PROBLEM REQUIREMENTS >>
When a line of the material has the word "header" in it, copy that line.
==========
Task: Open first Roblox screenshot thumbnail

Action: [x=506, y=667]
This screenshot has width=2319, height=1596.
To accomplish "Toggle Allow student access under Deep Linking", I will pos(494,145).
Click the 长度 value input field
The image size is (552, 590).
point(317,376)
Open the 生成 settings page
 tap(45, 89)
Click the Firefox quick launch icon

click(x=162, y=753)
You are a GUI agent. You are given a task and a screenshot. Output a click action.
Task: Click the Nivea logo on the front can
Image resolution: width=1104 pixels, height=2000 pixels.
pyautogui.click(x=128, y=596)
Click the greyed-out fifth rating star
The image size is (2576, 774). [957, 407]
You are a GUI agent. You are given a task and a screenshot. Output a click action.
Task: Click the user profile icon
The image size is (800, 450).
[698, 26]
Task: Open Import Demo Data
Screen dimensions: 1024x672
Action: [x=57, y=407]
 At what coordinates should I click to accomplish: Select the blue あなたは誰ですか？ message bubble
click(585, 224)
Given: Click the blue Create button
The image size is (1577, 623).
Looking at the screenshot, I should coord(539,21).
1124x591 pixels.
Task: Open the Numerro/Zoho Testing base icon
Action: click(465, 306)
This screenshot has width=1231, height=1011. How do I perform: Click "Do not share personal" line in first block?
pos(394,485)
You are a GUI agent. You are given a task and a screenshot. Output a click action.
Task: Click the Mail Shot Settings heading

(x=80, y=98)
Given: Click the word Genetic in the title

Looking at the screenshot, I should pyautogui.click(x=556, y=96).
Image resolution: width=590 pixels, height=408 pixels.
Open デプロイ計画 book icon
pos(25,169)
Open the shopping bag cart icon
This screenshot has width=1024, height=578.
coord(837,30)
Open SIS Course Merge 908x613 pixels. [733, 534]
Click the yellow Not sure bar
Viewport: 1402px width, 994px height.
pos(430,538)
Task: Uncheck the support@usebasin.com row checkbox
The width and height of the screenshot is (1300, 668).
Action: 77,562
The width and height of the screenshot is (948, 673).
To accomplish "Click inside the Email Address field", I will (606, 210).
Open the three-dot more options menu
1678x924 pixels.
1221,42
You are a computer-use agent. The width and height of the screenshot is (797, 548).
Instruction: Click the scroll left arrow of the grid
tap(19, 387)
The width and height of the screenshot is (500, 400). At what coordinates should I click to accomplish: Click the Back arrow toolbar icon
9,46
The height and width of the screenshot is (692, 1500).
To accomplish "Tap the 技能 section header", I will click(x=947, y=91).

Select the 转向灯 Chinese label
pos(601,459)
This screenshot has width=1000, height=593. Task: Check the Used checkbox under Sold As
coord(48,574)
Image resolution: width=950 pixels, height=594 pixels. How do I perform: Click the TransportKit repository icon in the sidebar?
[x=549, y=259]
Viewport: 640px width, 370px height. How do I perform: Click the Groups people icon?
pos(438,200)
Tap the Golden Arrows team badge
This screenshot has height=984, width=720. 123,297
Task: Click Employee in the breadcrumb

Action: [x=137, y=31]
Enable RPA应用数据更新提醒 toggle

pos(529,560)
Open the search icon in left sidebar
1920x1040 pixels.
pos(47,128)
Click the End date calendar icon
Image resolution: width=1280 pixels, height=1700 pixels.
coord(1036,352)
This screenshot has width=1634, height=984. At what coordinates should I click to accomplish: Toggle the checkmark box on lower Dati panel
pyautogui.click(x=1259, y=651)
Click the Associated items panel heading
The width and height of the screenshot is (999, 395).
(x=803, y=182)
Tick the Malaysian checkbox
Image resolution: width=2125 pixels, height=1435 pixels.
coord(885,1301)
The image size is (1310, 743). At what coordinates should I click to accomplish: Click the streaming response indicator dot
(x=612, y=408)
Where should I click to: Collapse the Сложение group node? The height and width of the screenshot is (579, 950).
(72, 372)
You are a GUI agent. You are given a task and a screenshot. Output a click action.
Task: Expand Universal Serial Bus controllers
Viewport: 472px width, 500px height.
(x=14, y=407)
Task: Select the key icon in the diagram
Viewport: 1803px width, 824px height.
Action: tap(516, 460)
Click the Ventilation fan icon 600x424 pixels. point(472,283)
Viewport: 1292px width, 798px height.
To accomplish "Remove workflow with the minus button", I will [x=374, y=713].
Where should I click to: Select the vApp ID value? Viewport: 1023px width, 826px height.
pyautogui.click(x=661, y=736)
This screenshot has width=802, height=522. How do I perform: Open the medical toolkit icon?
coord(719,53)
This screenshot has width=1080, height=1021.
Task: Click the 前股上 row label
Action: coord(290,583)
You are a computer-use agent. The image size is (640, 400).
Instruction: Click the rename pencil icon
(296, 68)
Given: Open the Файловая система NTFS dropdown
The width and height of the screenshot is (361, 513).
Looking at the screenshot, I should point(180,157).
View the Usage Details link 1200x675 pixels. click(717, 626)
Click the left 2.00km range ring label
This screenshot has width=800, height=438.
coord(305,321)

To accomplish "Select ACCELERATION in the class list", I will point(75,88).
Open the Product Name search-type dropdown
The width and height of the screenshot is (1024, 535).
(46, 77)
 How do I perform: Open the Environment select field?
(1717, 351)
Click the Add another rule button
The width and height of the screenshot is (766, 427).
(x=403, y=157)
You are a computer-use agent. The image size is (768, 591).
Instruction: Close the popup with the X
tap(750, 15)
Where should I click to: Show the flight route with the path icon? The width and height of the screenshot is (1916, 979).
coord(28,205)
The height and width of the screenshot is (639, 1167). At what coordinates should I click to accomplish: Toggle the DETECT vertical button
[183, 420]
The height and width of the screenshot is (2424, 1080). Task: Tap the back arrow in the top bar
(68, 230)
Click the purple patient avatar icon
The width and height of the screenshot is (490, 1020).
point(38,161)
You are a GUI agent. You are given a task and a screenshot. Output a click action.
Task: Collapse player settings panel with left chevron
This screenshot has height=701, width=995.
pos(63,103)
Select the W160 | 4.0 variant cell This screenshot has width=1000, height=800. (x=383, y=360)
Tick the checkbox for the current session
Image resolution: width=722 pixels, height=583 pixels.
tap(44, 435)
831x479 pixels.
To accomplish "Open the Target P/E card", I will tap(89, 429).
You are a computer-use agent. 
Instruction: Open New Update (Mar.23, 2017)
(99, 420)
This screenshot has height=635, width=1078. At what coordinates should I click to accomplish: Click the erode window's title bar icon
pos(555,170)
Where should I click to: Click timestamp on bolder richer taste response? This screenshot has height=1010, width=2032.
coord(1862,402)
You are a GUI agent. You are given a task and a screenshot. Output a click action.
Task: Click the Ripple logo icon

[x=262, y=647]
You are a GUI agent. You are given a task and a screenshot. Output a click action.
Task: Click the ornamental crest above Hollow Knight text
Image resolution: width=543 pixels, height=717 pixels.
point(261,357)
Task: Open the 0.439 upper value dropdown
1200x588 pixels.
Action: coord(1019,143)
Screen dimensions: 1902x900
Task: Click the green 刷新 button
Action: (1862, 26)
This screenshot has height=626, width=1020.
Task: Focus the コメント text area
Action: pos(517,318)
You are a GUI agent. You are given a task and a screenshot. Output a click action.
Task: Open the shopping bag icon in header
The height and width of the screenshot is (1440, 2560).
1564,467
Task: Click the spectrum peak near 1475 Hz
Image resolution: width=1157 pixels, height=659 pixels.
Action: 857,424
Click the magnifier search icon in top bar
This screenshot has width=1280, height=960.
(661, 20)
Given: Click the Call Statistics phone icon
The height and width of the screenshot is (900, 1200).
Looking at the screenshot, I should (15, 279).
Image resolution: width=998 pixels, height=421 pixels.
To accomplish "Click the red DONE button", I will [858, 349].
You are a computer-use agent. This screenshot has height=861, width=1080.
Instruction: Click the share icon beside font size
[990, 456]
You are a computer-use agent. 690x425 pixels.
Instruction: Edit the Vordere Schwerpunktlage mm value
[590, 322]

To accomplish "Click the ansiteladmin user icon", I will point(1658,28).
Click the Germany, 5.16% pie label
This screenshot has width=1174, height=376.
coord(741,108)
==========
RESULT OF THE EXERCISE >>
To accomplish "Tap the 技能 section header", I will click(x=947, y=91).
Task: Open the shopping bag icon in header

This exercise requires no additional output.